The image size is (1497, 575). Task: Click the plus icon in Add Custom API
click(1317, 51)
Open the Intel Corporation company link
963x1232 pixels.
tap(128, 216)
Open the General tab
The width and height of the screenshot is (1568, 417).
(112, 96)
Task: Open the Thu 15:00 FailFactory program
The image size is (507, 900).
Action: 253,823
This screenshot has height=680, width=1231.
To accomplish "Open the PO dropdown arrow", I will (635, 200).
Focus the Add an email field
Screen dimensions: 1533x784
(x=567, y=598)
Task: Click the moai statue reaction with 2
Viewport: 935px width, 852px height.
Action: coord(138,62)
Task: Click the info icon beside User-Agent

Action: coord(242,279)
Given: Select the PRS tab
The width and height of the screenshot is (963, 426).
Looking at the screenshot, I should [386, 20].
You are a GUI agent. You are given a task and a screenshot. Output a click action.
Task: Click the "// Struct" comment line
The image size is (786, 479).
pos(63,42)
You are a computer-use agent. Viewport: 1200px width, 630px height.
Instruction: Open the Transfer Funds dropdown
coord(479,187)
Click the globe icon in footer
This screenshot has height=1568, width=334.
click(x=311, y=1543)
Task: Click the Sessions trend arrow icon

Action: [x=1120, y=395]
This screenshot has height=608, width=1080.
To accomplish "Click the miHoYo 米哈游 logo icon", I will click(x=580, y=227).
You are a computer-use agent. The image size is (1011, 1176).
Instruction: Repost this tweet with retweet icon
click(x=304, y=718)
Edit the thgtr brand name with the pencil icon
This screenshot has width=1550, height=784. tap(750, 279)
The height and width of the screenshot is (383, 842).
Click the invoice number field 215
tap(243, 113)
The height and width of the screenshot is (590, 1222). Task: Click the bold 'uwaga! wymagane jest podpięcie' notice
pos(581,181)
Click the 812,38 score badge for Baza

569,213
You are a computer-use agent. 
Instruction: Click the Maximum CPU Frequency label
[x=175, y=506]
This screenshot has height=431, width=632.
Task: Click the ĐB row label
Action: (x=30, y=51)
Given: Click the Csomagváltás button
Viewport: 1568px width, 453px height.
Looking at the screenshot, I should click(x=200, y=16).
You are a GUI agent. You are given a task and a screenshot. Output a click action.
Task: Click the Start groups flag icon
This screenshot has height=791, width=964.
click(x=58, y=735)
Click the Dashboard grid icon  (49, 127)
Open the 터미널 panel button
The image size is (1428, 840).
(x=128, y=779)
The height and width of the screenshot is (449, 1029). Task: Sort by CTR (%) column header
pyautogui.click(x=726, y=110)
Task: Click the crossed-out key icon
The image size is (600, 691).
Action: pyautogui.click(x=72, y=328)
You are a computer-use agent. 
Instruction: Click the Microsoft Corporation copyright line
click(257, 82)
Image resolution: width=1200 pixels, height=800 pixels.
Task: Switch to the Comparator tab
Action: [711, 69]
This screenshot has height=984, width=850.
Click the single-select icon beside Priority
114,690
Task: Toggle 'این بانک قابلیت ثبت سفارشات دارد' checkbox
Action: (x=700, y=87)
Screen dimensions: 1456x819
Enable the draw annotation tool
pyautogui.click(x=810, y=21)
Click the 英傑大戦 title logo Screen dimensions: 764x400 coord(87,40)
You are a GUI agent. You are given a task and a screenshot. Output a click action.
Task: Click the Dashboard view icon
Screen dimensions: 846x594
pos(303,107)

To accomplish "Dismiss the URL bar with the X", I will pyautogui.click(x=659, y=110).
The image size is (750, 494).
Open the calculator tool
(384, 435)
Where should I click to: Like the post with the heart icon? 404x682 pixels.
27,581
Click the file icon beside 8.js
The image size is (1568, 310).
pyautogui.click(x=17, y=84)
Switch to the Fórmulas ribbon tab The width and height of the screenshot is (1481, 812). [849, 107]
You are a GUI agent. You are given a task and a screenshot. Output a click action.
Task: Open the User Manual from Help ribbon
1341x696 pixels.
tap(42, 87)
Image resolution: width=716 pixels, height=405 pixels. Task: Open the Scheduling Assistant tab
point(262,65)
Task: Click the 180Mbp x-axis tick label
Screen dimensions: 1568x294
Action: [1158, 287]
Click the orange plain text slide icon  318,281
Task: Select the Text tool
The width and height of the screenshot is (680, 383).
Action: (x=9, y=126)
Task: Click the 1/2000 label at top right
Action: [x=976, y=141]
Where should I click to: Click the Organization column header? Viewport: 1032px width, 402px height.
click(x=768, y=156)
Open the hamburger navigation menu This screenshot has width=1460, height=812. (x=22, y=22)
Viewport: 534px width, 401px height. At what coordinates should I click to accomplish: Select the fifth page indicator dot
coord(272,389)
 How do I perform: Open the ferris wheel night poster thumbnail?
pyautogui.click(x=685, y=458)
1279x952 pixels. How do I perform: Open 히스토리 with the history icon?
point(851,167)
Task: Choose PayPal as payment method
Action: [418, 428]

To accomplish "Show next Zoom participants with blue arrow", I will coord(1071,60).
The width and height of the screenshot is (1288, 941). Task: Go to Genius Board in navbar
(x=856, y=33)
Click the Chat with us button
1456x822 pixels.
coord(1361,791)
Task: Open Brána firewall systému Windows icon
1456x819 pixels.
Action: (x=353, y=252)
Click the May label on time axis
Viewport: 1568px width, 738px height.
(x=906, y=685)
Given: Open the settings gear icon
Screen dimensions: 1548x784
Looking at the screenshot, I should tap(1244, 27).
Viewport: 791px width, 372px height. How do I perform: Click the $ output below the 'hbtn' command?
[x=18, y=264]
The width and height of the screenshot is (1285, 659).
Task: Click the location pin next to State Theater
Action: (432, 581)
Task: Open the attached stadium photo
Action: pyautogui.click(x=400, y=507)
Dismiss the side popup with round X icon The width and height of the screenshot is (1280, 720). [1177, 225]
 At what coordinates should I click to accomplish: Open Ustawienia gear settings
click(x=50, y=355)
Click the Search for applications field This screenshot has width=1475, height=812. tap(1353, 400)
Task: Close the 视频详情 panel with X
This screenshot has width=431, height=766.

========================================================================

> **Brief**
Please copy the listing above line for line, keeping every line as it appears.

> **Reply to the exercise**
The image size is (1497, 575). Task: Click the plus icon in Add Custom API
click(1317, 51)
Open the Intel Corporation company link
963x1232 pixels.
tap(128, 216)
Open the General tab
The width and height of the screenshot is (1568, 417).
(112, 96)
Task: Open the Thu 15:00 FailFactory program
The image size is (507, 900).
Action: 253,823
This screenshot has height=680, width=1231.
To accomplish "Open the PO dropdown arrow", I will (635, 200).
Focus the Add an email field
Screen dimensions: 1533x784
(x=567, y=598)
Task: Click the moai statue reaction with 2
Viewport: 935px width, 852px height.
Action: coord(138,62)
Task: Click the info icon beside User-Agent

Action: coord(242,279)
Given: Select the PRS tab
The width and height of the screenshot is (963, 426).
Looking at the screenshot, I should [386, 20].
You are a GUI agent. You are given a task and a screenshot. Output a click action.
Task: Click the "// Struct" comment line
The image size is (786, 479).
pos(63,42)
You are a computer-use agent. Viewport: 1200px width, 630px height.
Instruction: Open the Transfer Funds dropdown
coord(479,187)
Click the globe icon in footer
This screenshot has height=1568, width=334.
click(x=311, y=1543)
Task: Click the Sessions trend arrow icon

Action: [x=1120, y=395]
This screenshot has height=608, width=1080.
To accomplish "Click the miHoYo 米哈游 logo icon", I will click(x=580, y=227).
You are a computer-use agent. The image size is (1011, 1176).
Instruction: Repost this tweet with retweet icon
click(x=304, y=718)
Edit the thgtr brand name with the pencil icon
This screenshot has width=1550, height=784. tap(750, 279)
The height and width of the screenshot is (383, 842).
Click the invoice number field 215
tap(243, 113)
The height and width of the screenshot is (590, 1222). Task: Click the bold 'uwaga! wymagane jest podpięcie' notice
pos(581,181)
Click the 812,38 score badge for Baza

569,213
You are a computer-use agent. 
Instruction: Click the Maximum CPU Frequency label
[x=175, y=506]
This screenshot has height=431, width=632.
Task: Click the ĐB row label
Action: (x=30, y=51)
Given: Click the Csomagváltás button
Viewport: 1568px width, 453px height.
Looking at the screenshot, I should click(x=200, y=16).
You are a GUI agent. You are given a task and a screenshot. Output a click action.
Task: Click the Start groups flag icon
This screenshot has height=791, width=964.
click(x=58, y=735)
Click the Dashboard grid icon  (49, 127)
Open the 터미널 panel button
The image size is (1428, 840).
(x=128, y=779)
The height and width of the screenshot is (449, 1029). Task: Sort by CTR (%) column header
pyautogui.click(x=726, y=110)
Task: Click the crossed-out key icon
The image size is (600, 691).
Action: pyautogui.click(x=72, y=328)
You are a computer-use agent. 
Instruction: Click the Microsoft Corporation copyright line
click(257, 82)
Image resolution: width=1200 pixels, height=800 pixels.
Task: Switch to the Comparator tab
Action: [711, 69]
This screenshot has height=984, width=850.
Click the single-select icon beside Priority
114,690
Task: Toggle 'این بانک قابلیت ثبت سفارشات دارد' checkbox
Action: (x=700, y=87)
Screen dimensions: 1456x819
Enable the draw annotation tool
pyautogui.click(x=810, y=21)
Click the 英傑大戦 title logo Screen dimensions: 764x400 coord(87,40)
You are a GUI agent. You are given a task and a screenshot. Output a click action.
Task: Click the Dashboard view icon
Screen dimensions: 846x594
pos(303,107)

To accomplish "Dismiss the URL bar with the X", I will pyautogui.click(x=659, y=110).
The image size is (750, 494).
Open the calculator tool
(384, 435)
Where should I click to: Like the post with the heart icon? 404x682 pixels.
27,581
Click the file icon beside 8.js
The image size is (1568, 310).
pyautogui.click(x=17, y=84)
Switch to the Fórmulas ribbon tab The width and height of the screenshot is (1481, 812). [849, 107]
You are a GUI agent. You are given a task and a screenshot. Output a click action.
Task: Open the User Manual from Help ribbon
1341x696 pixels.
tap(42, 87)
Image resolution: width=716 pixels, height=405 pixels. Task: Open the Scheduling Assistant tab
point(262,65)
Task: Click the 180Mbp x-axis tick label
Screen dimensions: 1568x294
Action: [1158, 287]
Click the orange plain text slide icon  318,281
Task: Select the Text tool
The width and height of the screenshot is (680, 383).
Action: (x=9, y=126)
Task: Click the 1/2000 label at top right
Action: [x=976, y=141]
Where should I click to: Click the Organization column header? Viewport: 1032px width, 402px height.
click(x=768, y=156)
Open the hamburger navigation menu This screenshot has width=1460, height=812. (x=22, y=22)
Viewport: 534px width, 401px height. At what coordinates should I click to accomplish: Select the fifth page indicator dot
coord(272,389)
 How do I perform: Open the ferris wheel night poster thumbnail?
pyautogui.click(x=685, y=458)
1279x952 pixels. How do I perform: Open 히스토리 with the history icon?
point(851,167)
Task: Choose PayPal as payment method
Action: [418, 428]

To accomplish "Show next Zoom participants with blue arrow", I will coord(1071,60).
The width and height of the screenshot is (1288, 941). Task: Go to Genius Board in navbar
(x=856, y=33)
Click the Chat with us button
1456x822 pixels.
coord(1361,791)
Task: Open Brána firewall systému Windows icon
1456x819 pixels.
Action: (x=353, y=252)
Click the May label on time axis
Viewport: 1568px width, 738px height.
(x=906, y=685)
Given: Open the settings gear icon
Screen dimensions: 1548x784
Looking at the screenshot, I should tap(1244, 27).
Viewport: 791px width, 372px height. How do I perform: Click the $ output below the 'hbtn' command?
[x=18, y=264]
The width and height of the screenshot is (1285, 659).
Task: Click the location pin next to State Theater
Action: (432, 581)
Task: Open the attached stadium photo
Action: pyautogui.click(x=400, y=507)
Dismiss the side popup with round X icon The width and height of the screenshot is (1280, 720). [1177, 225]
 At what coordinates should I click to accomplish: Open Ustawienia gear settings
click(x=50, y=355)
Click the Search for applications field This screenshot has width=1475, height=812. tap(1353, 400)
Task: Close the 视频详情 panel with X
This screenshot has width=431, height=766.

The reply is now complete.